DESCRIPTION OF THE TASK:
Set down, character for character, everything in the records below from the line holding "For every named target in this 768×1024" down to the line holding "Insurance (438, 142)", and no other line.

EXCERPTED RECORDS:

# # # # #

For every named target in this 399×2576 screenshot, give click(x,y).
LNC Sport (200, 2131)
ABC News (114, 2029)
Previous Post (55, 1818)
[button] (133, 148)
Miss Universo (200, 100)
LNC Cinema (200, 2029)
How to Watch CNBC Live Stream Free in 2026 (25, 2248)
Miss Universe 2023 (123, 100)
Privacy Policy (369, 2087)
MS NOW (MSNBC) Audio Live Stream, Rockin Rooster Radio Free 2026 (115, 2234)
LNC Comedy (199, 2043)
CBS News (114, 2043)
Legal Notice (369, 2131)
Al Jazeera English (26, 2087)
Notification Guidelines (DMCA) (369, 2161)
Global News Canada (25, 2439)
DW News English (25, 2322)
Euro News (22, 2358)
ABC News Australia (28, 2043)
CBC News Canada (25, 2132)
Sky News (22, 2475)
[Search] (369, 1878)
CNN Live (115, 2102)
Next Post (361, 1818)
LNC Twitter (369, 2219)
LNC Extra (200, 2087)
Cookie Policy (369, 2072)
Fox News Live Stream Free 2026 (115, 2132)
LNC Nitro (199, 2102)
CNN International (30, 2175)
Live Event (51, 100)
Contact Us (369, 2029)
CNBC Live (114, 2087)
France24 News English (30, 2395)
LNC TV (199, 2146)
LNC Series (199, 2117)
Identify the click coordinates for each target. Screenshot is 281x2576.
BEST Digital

# # # # #

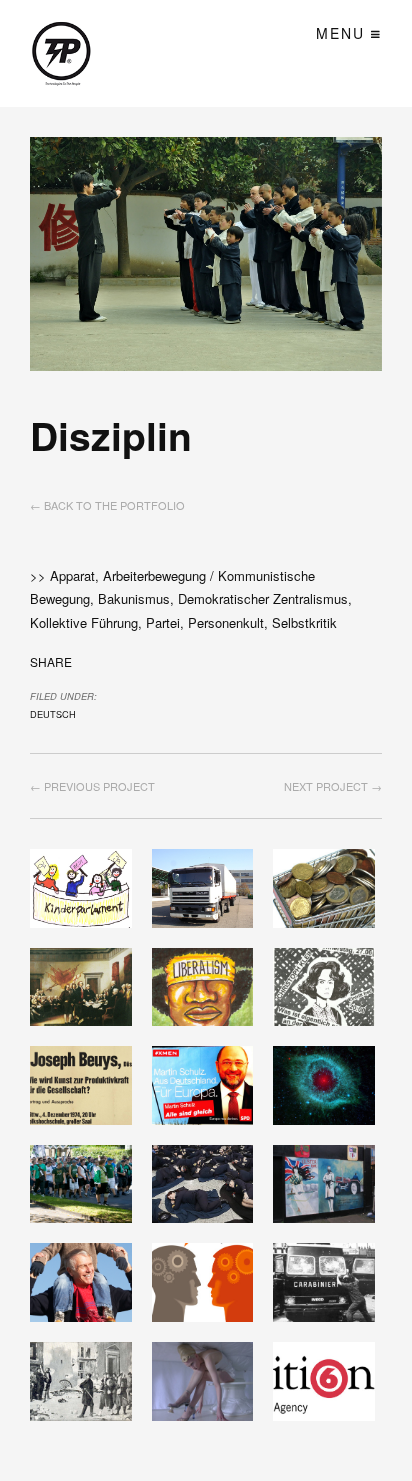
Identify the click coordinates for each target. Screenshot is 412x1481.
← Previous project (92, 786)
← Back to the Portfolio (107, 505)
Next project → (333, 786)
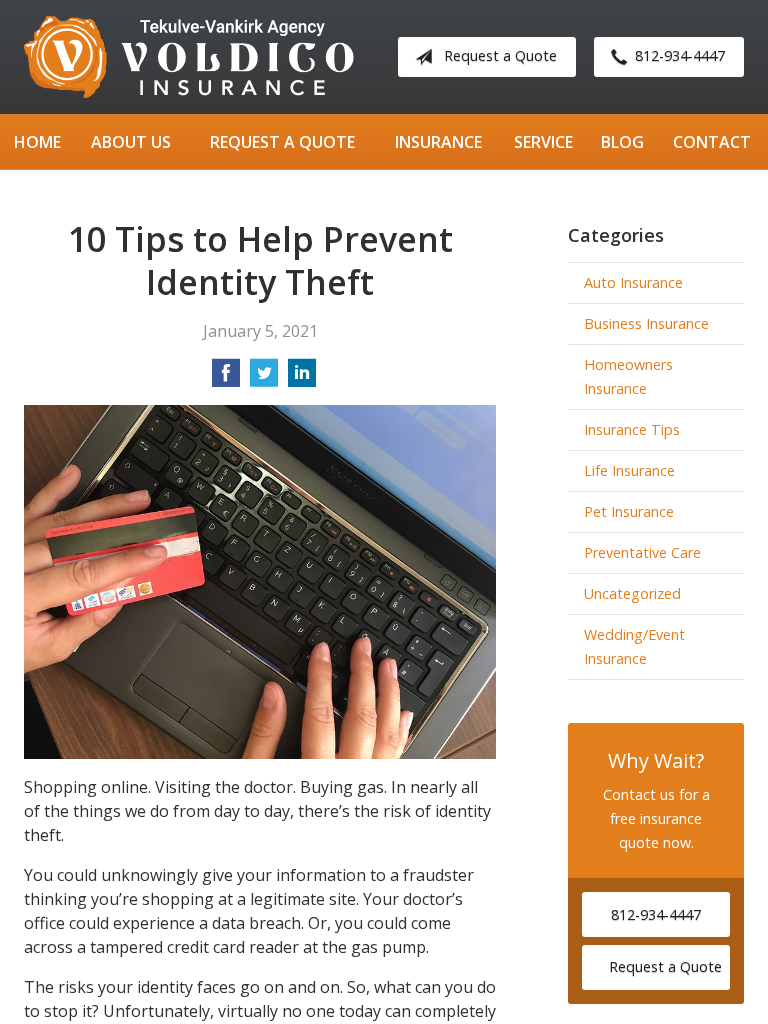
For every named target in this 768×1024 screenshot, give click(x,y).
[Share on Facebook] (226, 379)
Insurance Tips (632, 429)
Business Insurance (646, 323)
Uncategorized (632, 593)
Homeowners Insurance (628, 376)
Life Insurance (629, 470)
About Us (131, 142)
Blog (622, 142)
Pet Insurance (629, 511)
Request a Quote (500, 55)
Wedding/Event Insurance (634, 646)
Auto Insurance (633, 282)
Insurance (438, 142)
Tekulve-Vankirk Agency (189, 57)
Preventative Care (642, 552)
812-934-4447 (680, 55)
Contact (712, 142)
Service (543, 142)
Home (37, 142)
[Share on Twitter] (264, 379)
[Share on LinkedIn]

# # # # #

TASK RESULT:
For every named target in this 768×1024 screenshot, give click(x,y).
[Share on Facebook] (226, 379)
Insurance Tips (632, 429)
Business Insurance (646, 323)
Uncategorized (632, 593)
Homeowners Insurance (628, 376)
Life Insurance (629, 470)
About Us (131, 142)
Blog (622, 142)
Pet Insurance (629, 511)
Request a Quote (500, 55)
Wedding/Event Insurance (634, 646)
Auto Insurance (633, 282)
Insurance (438, 142)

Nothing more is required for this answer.